I was on the edge last night and sssoooo close to pouring a glass of bourbon to de-stress. Now I realize how sad and disappointed I would have felt this morning if I actually did that. I’m on day 18.
I’m still feeling a little disappointed because I ate too many snacks as the alternative. I used to blame the alcohol for late night overeating, but evidently that behavior wasn’t 100% the result of drinking. Oh well, one day at a time. Learning new things every day. And happy I’m not resetting my sober day counter today.
What were you thinking before relapse? Just a I think understanding triggers helps me. And also trying to choose something else, like a scary movie that keeps me preoccupied, good book, or a nice run/ dog walk.
It’s not half as easy as it sounds though, when you have that niggling craving lingering!
Awesome visuals of my life you started from the core w/this. & its so true its only a daily reprieve we get thats contingent on working a program to keep us reminded of how bad it actually was. Well put knives69 and thank you deep stuff right here. Way to do work being honest my hats off to you keep it up please. Each one teach one!

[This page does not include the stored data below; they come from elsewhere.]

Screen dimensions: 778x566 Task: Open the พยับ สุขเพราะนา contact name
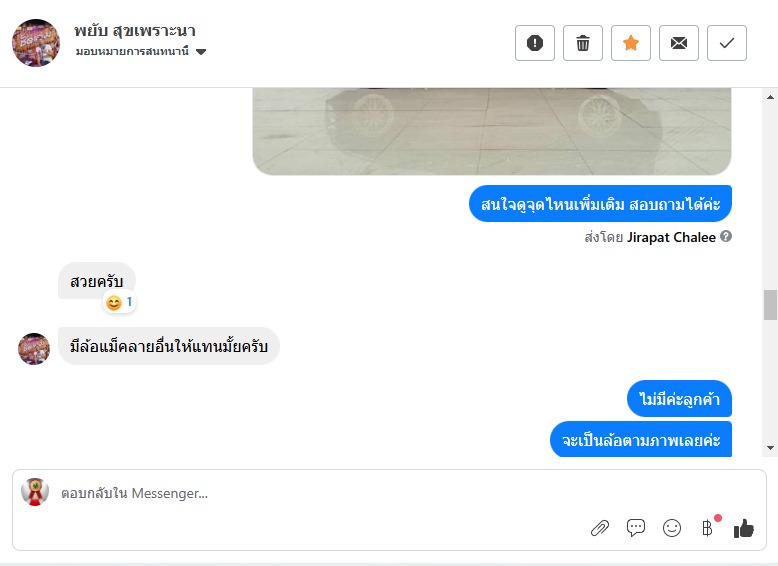pyautogui.click(x=135, y=30)
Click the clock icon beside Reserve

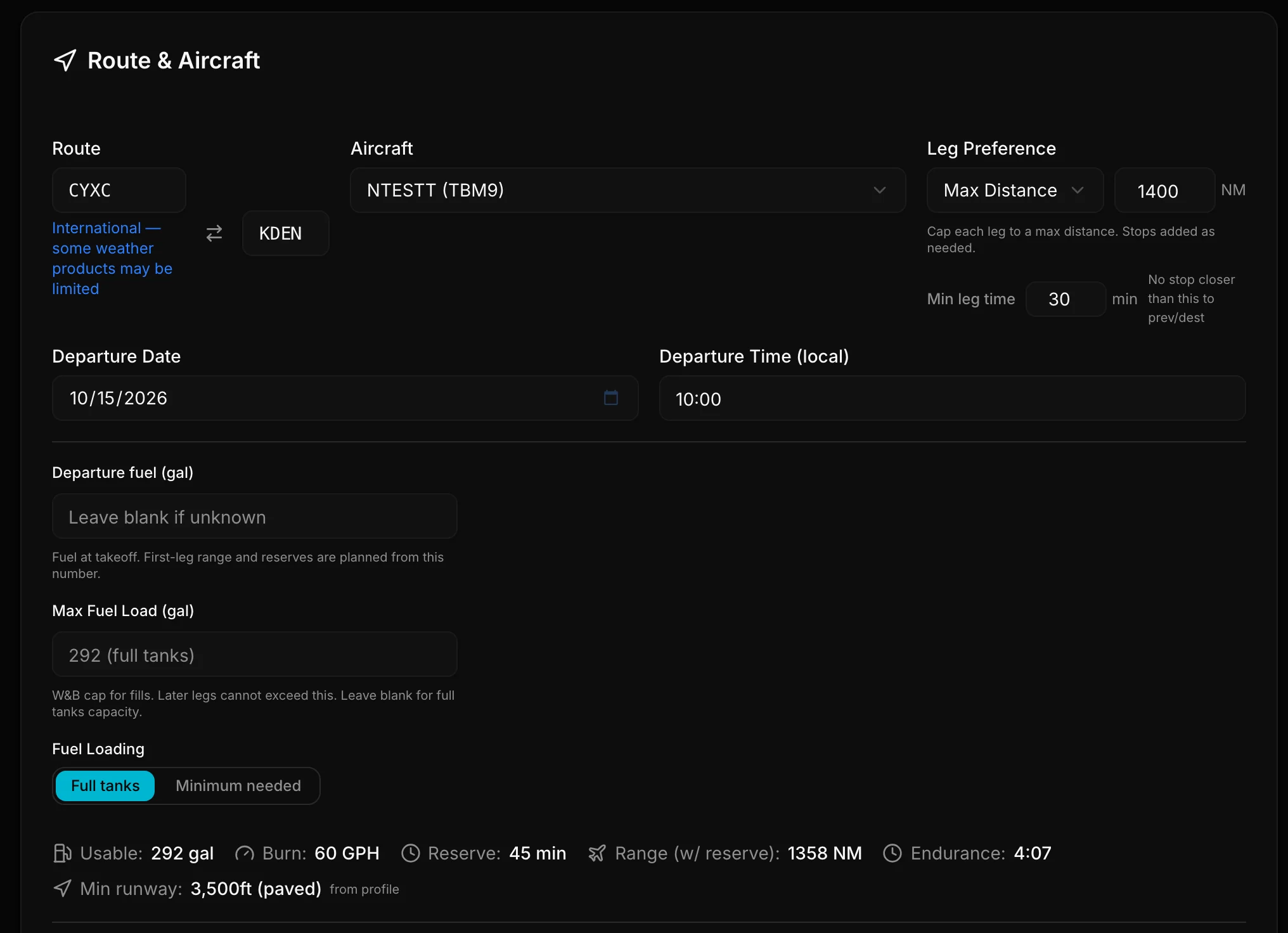pos(411,853)
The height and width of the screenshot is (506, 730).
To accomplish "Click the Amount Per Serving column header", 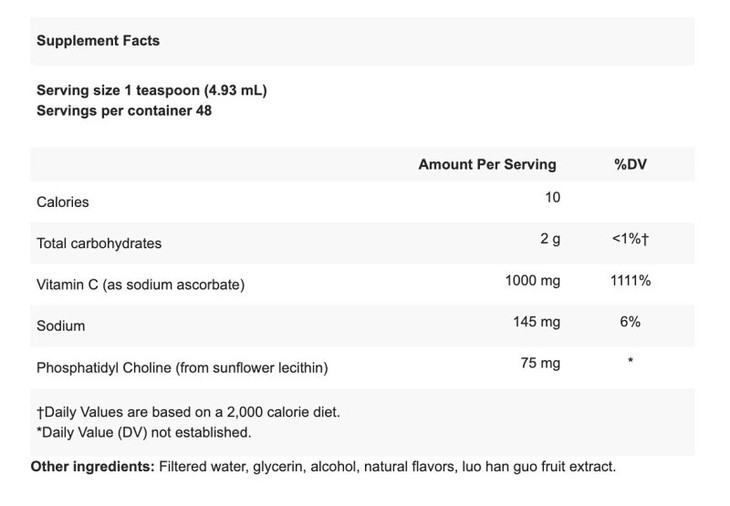I will 487,164.
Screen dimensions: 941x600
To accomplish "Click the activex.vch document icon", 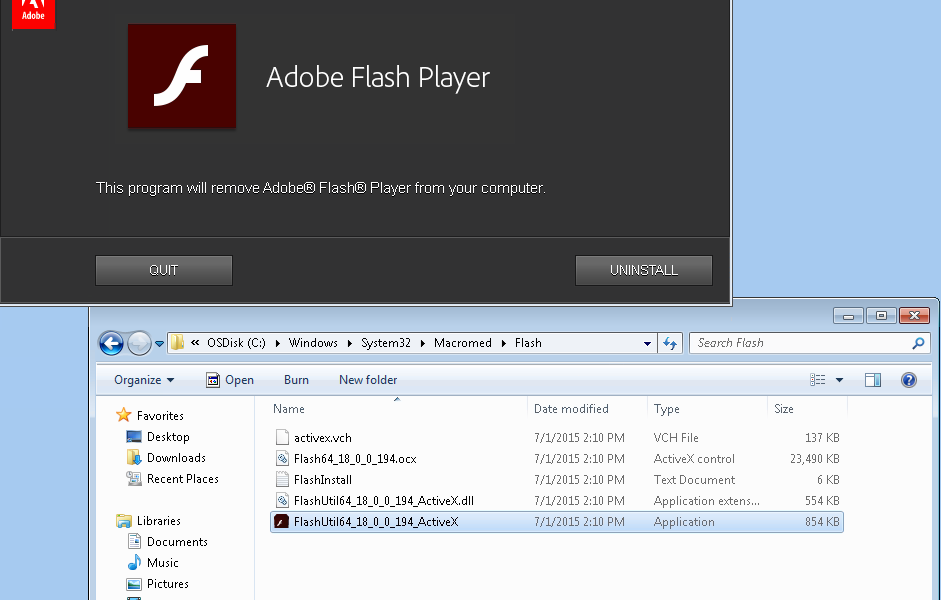I will click(x=281, y=438).
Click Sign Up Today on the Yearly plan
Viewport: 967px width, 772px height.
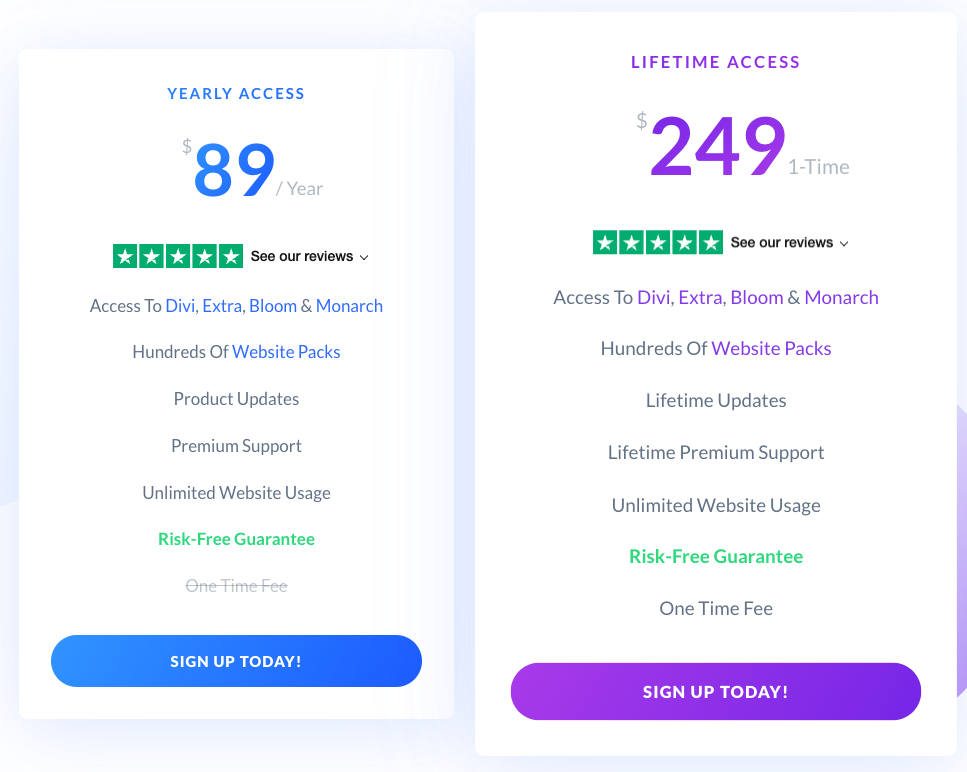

Oof. I can check off pretty much everything on that list. Including self harm after mixing my meds and heavy drinking— NEVER would i even have toed that line sober. (also the time i branded my initials into my forearm and ankle with my woodburning tool). Me, Drunk:
The lying, sneaking, empty bottle-hiding, nasty hostility directed at my gentle & patient husband, pretending to remember things I actually don’t, searching for ways to deflect, becoming an even better liar, drunk babysitting friends’ kids who I adore, unexplainable bruises & scrapes, giving myself drastic and terrible haircuts, loudly repeating myself and seeing friends’ eyes lock quickly— the shame that follows when you think people don’t know you’re drunk, biting too hard, thinking I’m seductive but actually I’m sloppy and gross, falling down, falling off a stage while performing, trying to kiss people I know I shouldn’t even think of doing so, wondering if I smell like booze, drinking straight from a handle bottle of warm vodka— just a sip, pretending I’m stoned and not drunk, crashing my bike, being too drunk at work (only twice—) to do my till and paperwork, preferring the bottle to the company of others, ruining my paintings with ‘great ideas,’ etc etc etc.
The shame makes a knot that travels between my stomach and my throat— my cheeks burn with it. It makes me want to drink. But I won’t. I really don’t want to, even though I really want to.
I am now day 7– my first time going that long without a drink in probably 20 years.
Seeing other peoples’ lists, which I recognize in a visceral way, helps alleviate some of the shame, and makes me feel like less of a monster.
Thanks for reading if you got this far! I guess I needed to vent a little.